Even if facilities sit empty after the games, many host countries point to another possible economic benefit. They claim that a publicity boost from the Olympics will help a city with tourism and international business.
Allen Sanderson, senior lecturer at the University of Chicago who specializes in sports economics, investigated that question.
He and a student, Samantha Edds, compared cities that hosted the Olympics with similar cities in the same country or region that did not. The cities were also comparable in other ways — size, population and tourist appeal.
They compared Atlanta, which hosted the Olympics, to Charlotte, which did not. They pitted Olympic city Barcelona against Madrid, and matched up Sydney, Australia, against Melbourne.

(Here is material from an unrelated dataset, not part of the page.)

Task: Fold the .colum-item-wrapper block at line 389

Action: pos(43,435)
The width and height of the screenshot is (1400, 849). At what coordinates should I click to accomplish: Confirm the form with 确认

They checked for marked growth in construction, tourism and the financial-services sector over a nine-year period — four years before the games, and five years after.
"We couldn't find any difference in terms of building permits, tourism, anything before or after," Sanderson says. "If you masked the name of the cities, you would not be able to tell which of these two cities had the Olympics and which did not."
According to Sanderson, this doesn't mean cities should stop competing to host the Olympics; it just means they should stop claiming that the games make economic sense.